Forbes magazine agreed with you that cloud computing is dramatically as part of the mega-trend from owning to renting. People won't need to own PCs or the software on them very soon - instead using low-cost mobile devices connected to the web and operating with low-cost, limited use apps. The impact on strategy is profound, and in the midst of this it probably obsoletes IT as it has existed the last 20 years. Boards have to be savvy to this mega-trend and the rapid technology shift because it has enormous competitive implications - yet historical IT leadership might well be the wrong folks to help a Board understand the strategic implications.


4 Dec 2014, 12:28 a.m.

I can't imagine a "CIO as manager" leading an organization to the cloud. Implementing a hybrid cloud and moving apps to the cloud require a CIO who operates as a leader. And once there, the CIO's job isn't done. Technology is always changing, and the cloud strategy that works today might not be optimal tomorrow. -- Crystal Bedell,


7 Dec 2014, 3:48 a.m.

We have observed the 'downgrading' of the role of the CIO to the manager level described in the article. Though this is often done with a focus on cost reduction first and cloud-computing opportunities second.

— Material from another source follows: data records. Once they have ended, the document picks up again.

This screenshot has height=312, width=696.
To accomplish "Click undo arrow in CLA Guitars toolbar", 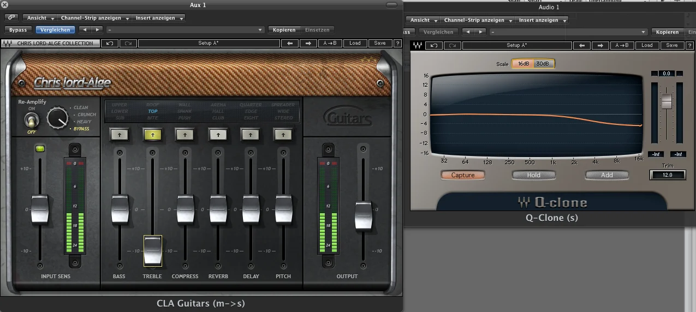I will pos(110,43).
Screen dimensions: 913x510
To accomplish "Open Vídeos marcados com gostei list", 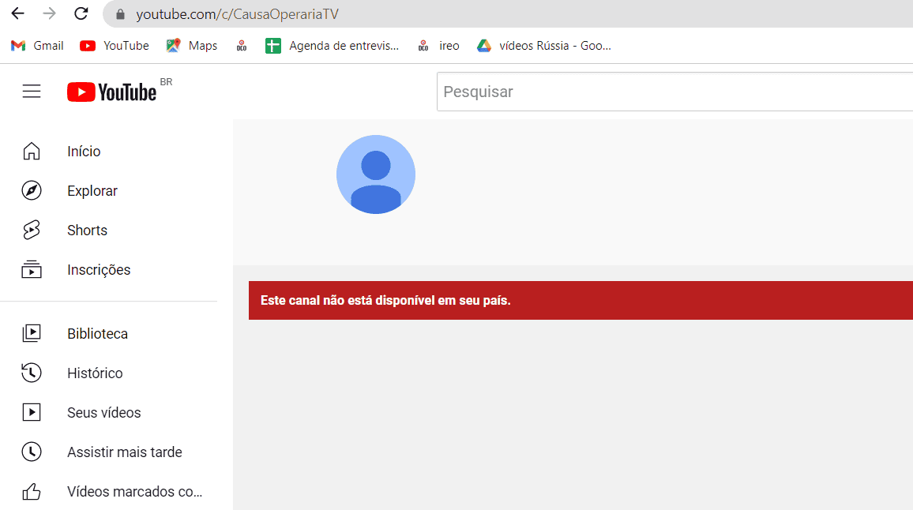I will pyautogui.click(x=134, y=492).
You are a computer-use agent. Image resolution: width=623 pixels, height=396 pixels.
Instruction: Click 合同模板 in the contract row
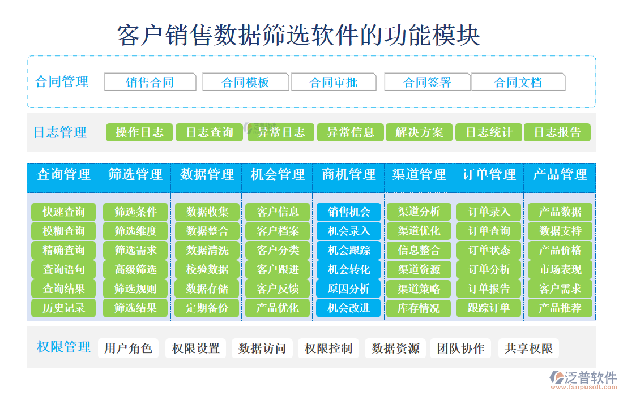245,81
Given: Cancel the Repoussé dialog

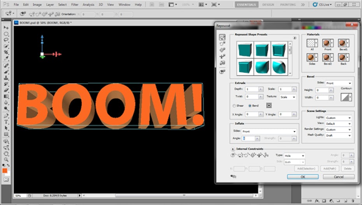Looking at the screenshot, I should (338, 177).
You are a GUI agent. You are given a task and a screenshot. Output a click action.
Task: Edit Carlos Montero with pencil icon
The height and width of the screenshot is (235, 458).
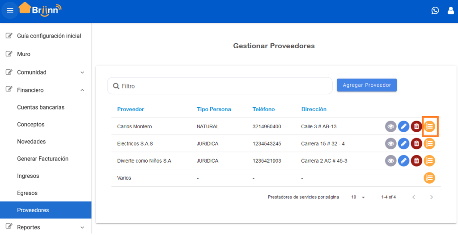(x=403, y=126)
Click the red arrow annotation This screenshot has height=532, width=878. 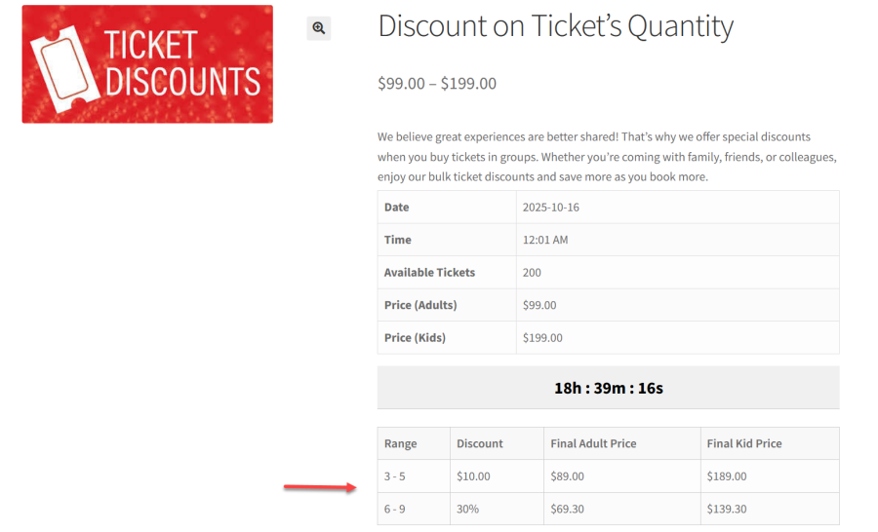pyautogui.click(x=320, y=487)
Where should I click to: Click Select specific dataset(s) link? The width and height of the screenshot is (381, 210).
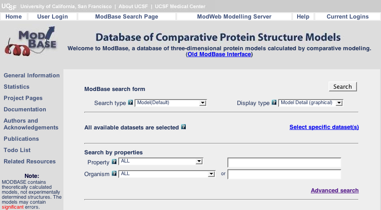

The 'CIO as a manager' position will still need incumbents to change their focus from more technical aspects to commercial and vendor management (including cloud brokerage).
The emergence of new technology and, as a result, digital enterprises (defined as organisations that disrupt their industry through digitisation of processes) has however created the need of a new IT and business process literate executive who can act as the visionary change agent that either drives the disruption of the industry or ensures that the organisation will survive disruption initiated by others. This is the domain of the CIO as an entrepreneur or strategist.